Tuesday, 13 July 2010

Panel puts off delivery of draft acid law


via Khmer NZ

Tuesday, 13 July 2010 15:02 Mom Kunthear

A GOVERNMENT committee tasked with formulating a law to curb acid crimes decided to delay sending its final draft to the Council of Ministers, its deputy director said yesterday.

Ouk Kimlek, who is also an undersecretary of state at the Interior Ministry, said last month that he expected the committee to finalise the draft law and send it to the Council of Ministers before July 1. Yesterday, however, he said that although the draft had been completed, committee members wanted more time to reconsider specific provisions before sending it off.

In particular, he said the committee wanted to make sure the stiff sentences outlined in the draft – early versions of which called for maximum sentences of life imprisonment for serious acid crimes – were defensible. “To have a good law, we cannot spend a short time to do it because we don’t want to see this law have problems after it is approved, maybe because it lacks some points or it is not a complete law,” he said.

He cited as an example the proposed sentence of 10 years for intentional battery with acid, which is eight years longer than the current baseline sentence for intentional battery.

“Why is this law different from the others when it is the same charge?
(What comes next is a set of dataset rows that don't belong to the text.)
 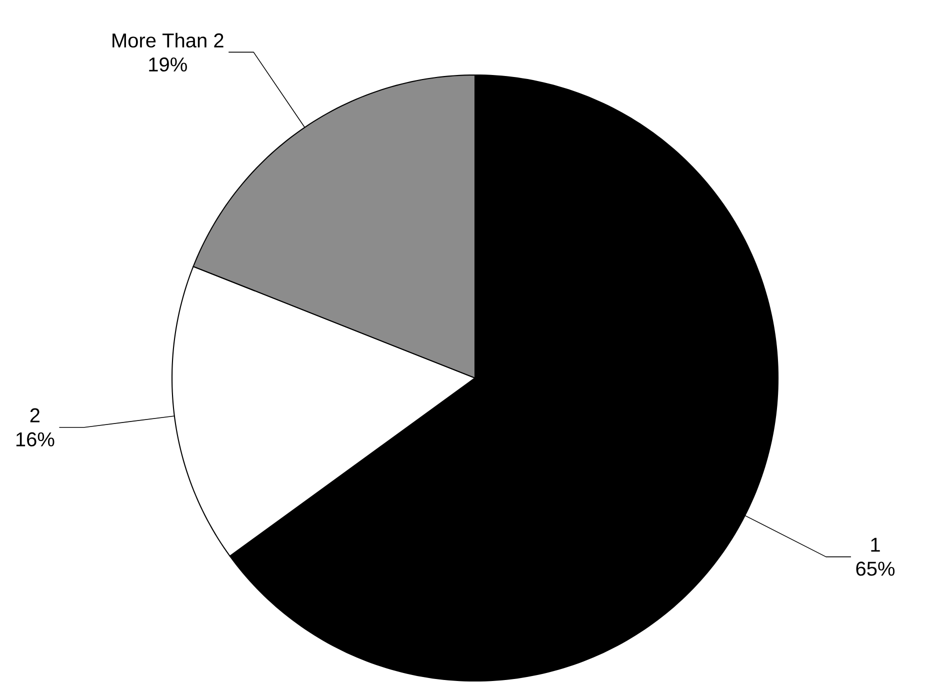 I want to click on slice-label: 1, so click(x=876, y=545).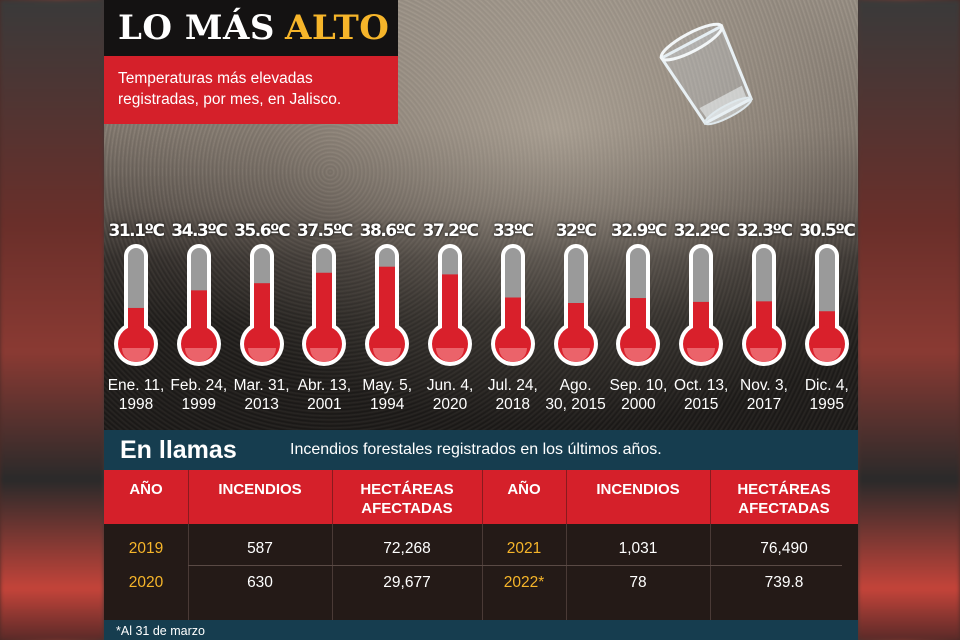 This screenshot has width=960, height=640. Describe the element at coordinates (324, 395) in the screenshot. I see `date-label: Abr. 13, 2001` at that location.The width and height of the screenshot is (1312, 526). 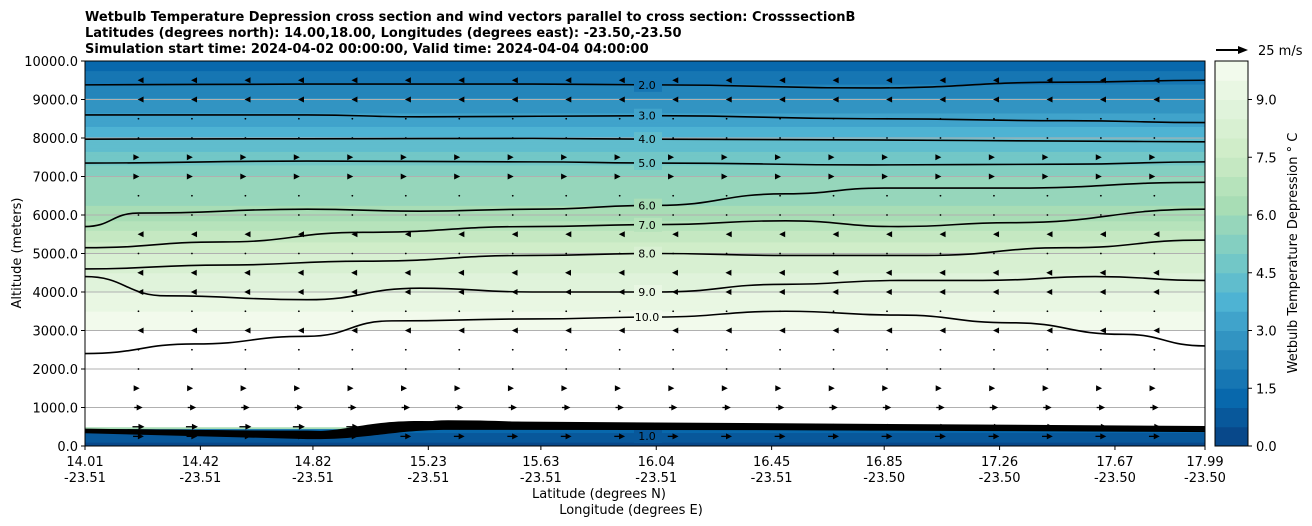 What do you see at coordinates (647, 164) in the screenshot?
I see `contour-label: 5.0` at bounding box center [647, 164]. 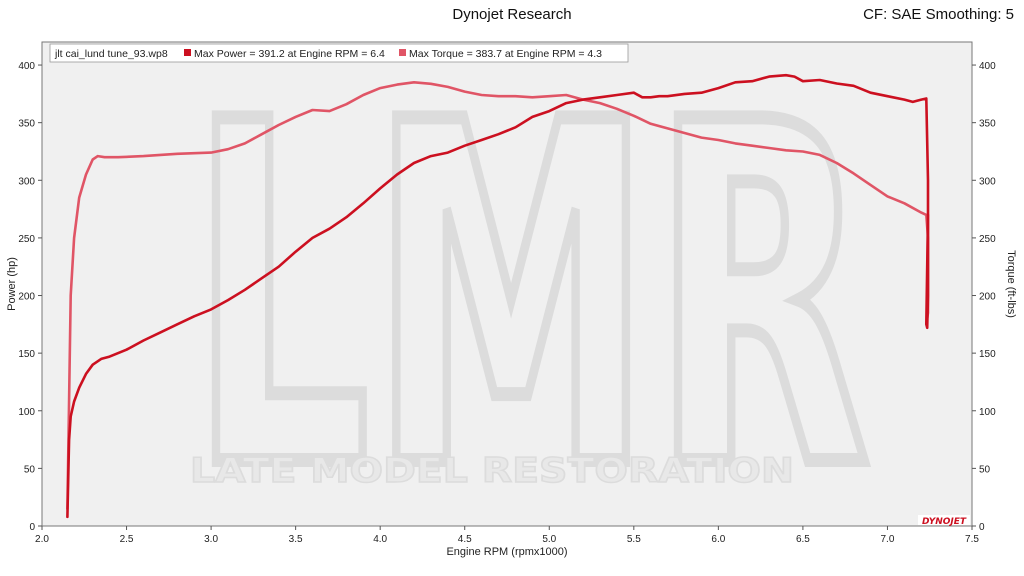 What do you see at coordinates (988, 412) in the screenshot?
I see `y-right-tick-label: 100` at bounding box center [988, 412].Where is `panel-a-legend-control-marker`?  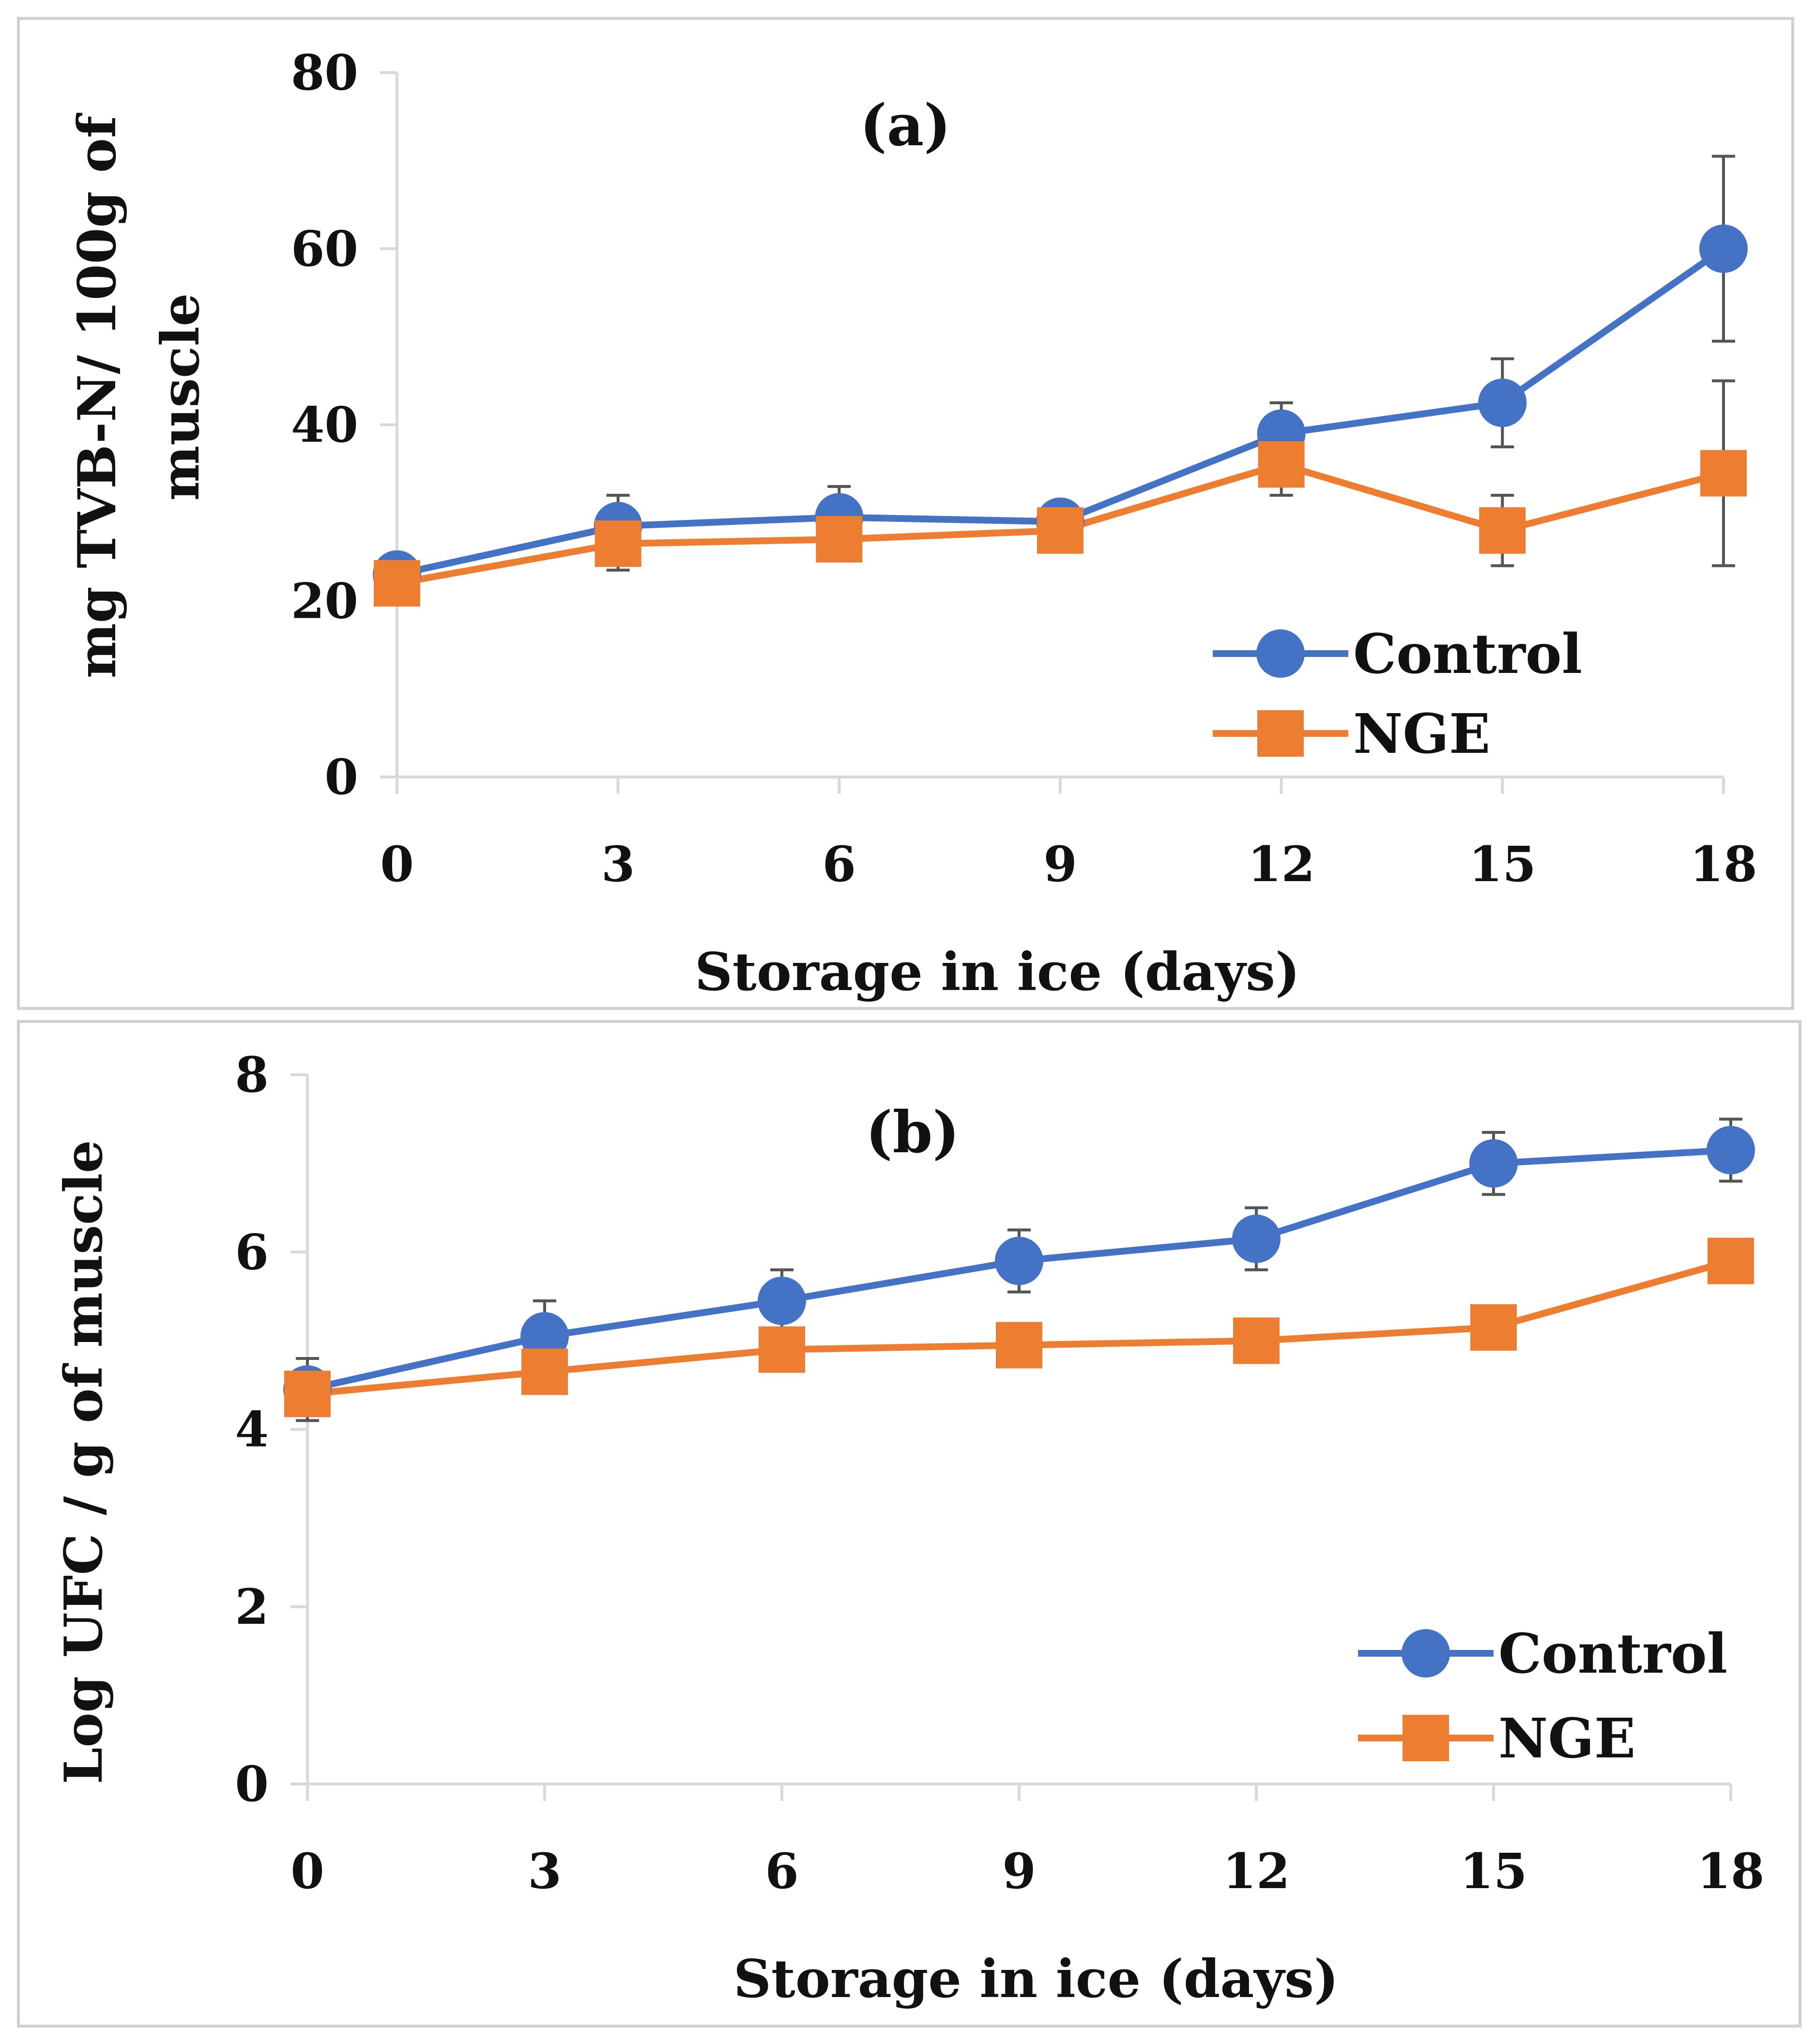 panel-a-legend-control-marker is located at coordinates (1280, 654). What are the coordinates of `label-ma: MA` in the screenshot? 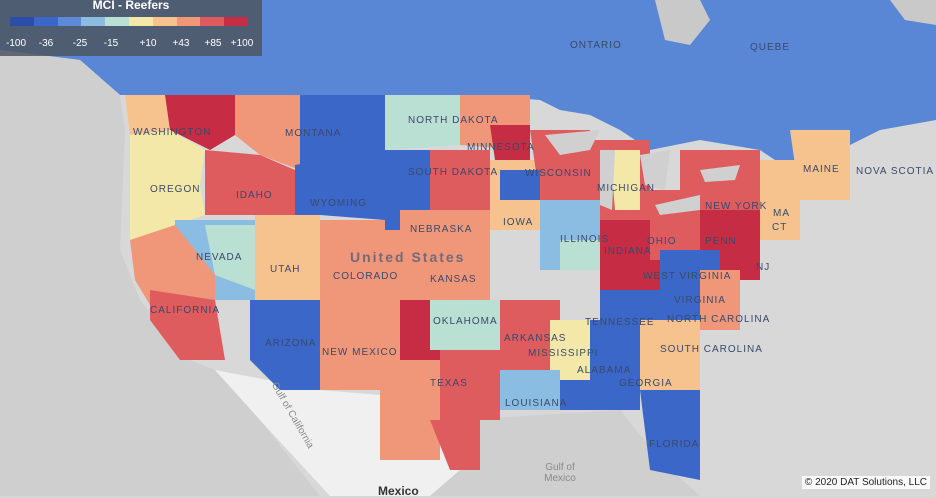 It's located at (782, 214).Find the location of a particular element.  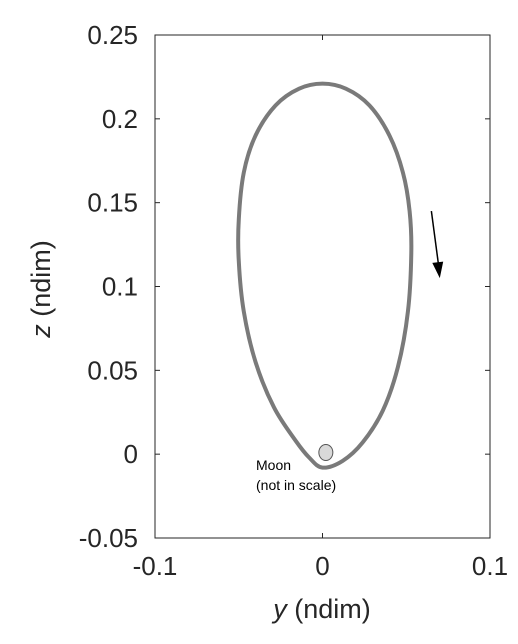

y-axis-label-var: z is located at coordinates (41, 332).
So that’s why we need to develop good reasons to support our law in order to protect it,” he said.

He added that he could not provide a concrete date by which the draft would be sent to the Council of Ministers, but said he hoped it would happen by the end of the year.

The committee was formed in February after a spate of attacks that began late last year, and committee members originally said they expected a draft law to be completed shortly after Khmer New Year.

Teng Savong, the committee’s director and a secretary of state at the Interior Ministry, said its members were still welcoming input from NGOs, legal experts and other observers.

Ziad Samman, coordinator of the Cambodian Acid Survivors Charity, said his organisation had recorded 16 acid attacks through the first six months of the year.